New way of testing rookie teachers could be a game changer

New way of testing rookie teachers could be a game changer

By Marcy Singer-Gabella
Hechinger Report

Those of us who prepare teachers for the classroom find ourselves at the center of a national conversation about teacher preparation and “effectiveness,” as well as how to measure and improve student achievement. In each of these cases, students’ standardized test scores are the central metric. And now, federal and state policymakers have begun to use student test scores to evaluate teacher education programs.

Marcy Singer-Gabella

Without question, teacher education programs should be genuinely concerned with their graduates’ impact on student learning and achievement. However, using student test scores to measure program effectiveness is both inappropriate and unhelpful. There are significant challenges—substantive and logistical—to accurately linking student scores to preparing institutions and interpreting what they mean. And even if these were solved, it is extremely difficult to control for the variation in the K-12 schools where graduates end up teaching.

Most crucially, students’ standardized test scores offer little information with which to improve teacher preparation. In my role as a teacher-educator, such information is critical to the task of preparing teachers who will succeed and stay in the profession. That’s why the edTPA, recently field-tested with thousands of soon-to-be teachers, could be such a game changer. It is a multiple-measure assessment process, developed by Stanford University researchers, that seeks to answer the all-important question, “Is a new teacher ready for the job?”

The consortium of universities and state policy organizations behind the edTPA has stepped up to the challenge of developing a valid and reliable measure of novice teacher performance that provides not only a window on teacher-candidates’ future effectiveness, but also an externally recognized benchmark and rich data on candidate progress.

The model, which traces its lineage to the National Board for Professional Teaching Standards portfolio assess..., builds on earlier work by teachers and teacher-educators in California to create a robust tool for certifying effective teaching practice. The resulting sense of ownership and alignment with core values has been key to the model’s broad appeal among teacher-educators and their school-based partners.

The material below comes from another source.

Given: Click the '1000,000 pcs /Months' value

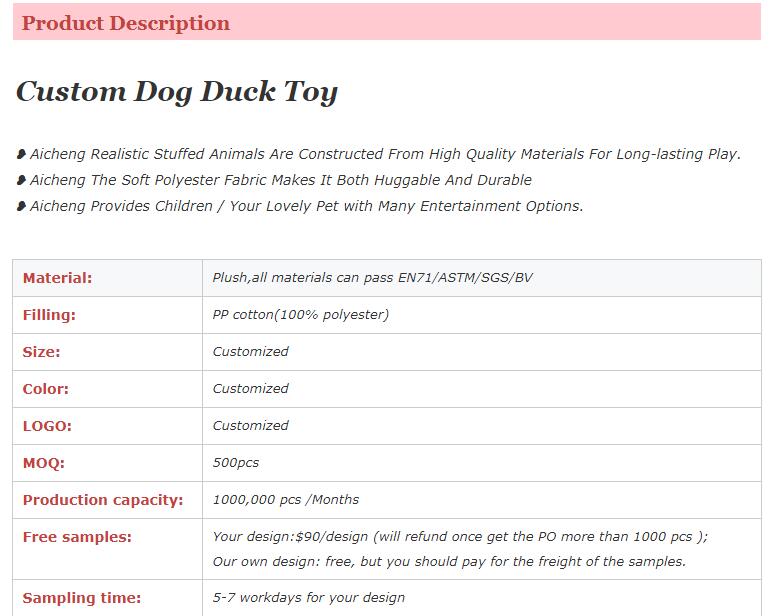Looking at the screenshot, I should 286,500.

In fact, teacher-educators in 24 states and the District of Columbia have come to see the edTPA as both a credible measure of important knowledge and skills, and as a tool to support program renewal. Faculty from the eight Tennessee universities that participated in the field test report that working with this assessment has led to more focused and fruitful conversations about aims for candidates and how to achieve them. Specifically, it has provided shared language and images of sound teaching practices, and what it looks like to learn them. While edTPA does not measure everything we want new teachers to know, it spotlights a core of practice that is essential to good teaching.

At my own institution, where we have used edTPA data to revise coursework, we are finding visible differences in our graduates’ readiness to teach. We believe that the assessment has had a positive impact largely because of its emphasis from start to finish on K-12 learners.

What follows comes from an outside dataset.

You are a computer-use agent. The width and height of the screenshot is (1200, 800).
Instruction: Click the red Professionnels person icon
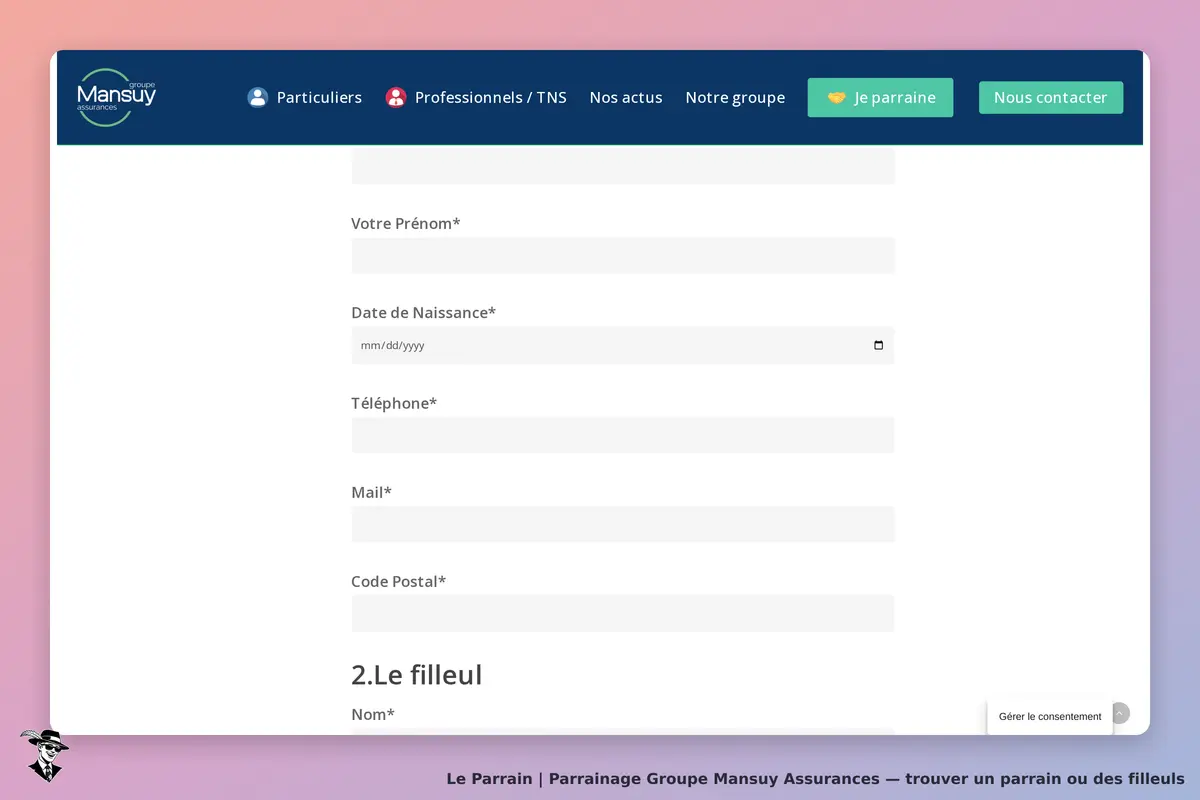click(396, 97)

First, the assessment structure requires candidates to align standards, goals, activities and assessments with diverse learners’ development, interests and needs.

Second, the assessment presses candidates to discern evidence of, and describe patterns in, students’ evolving understandings throughout an instructional sequence—so candidates have to make sure that they glean information about each student in each lesson.

Third, the assessment prompts candidates to use the insights they are gathering about students to determine the very next move, not just for the whole group but also for individuals.

Our early work with the edTPA prototype surfaced problems in candidates’ efforts to analyze student work systematically and give students usable feedback. In response, we have increased attention to these areas in coursework and field assignments. Recent results suggest that our candidates are improving.

We are not the only ones who find that our candidates actually do a better job of teaching for having been through the edTPA process. According to feedback from principals and teachers, our candidates are better prepared and more skilled. Our graduates themselves report that the assessment process has helped them develop the habits of mind and routines for planning, assessing and adjusting instruction that allow them to succeed and keep learning as they teach. By comparison, the teacher evaluation systems in their districts are “a piece of cake,” as one graduate has said.

Indeed, this model is not simple; some parts have felt grueling. So what has compelled us to stick with it?

First, what makes the assessment tough is what makes it potent: it examines and supports candidates’ abilities to do what teaching takes—with real learners, in real time. Second, in providing a common language and working vision of good practice, the edTPA links us to a network of smart and committed educators from across the country, working on the shared challenge of enabling teachers to serve all learners well.

Marcy Singer-Gabella is a professor of the practice of education and associate chair of the Department of Teaching and Learning at Peabody College, Vanderbilt University.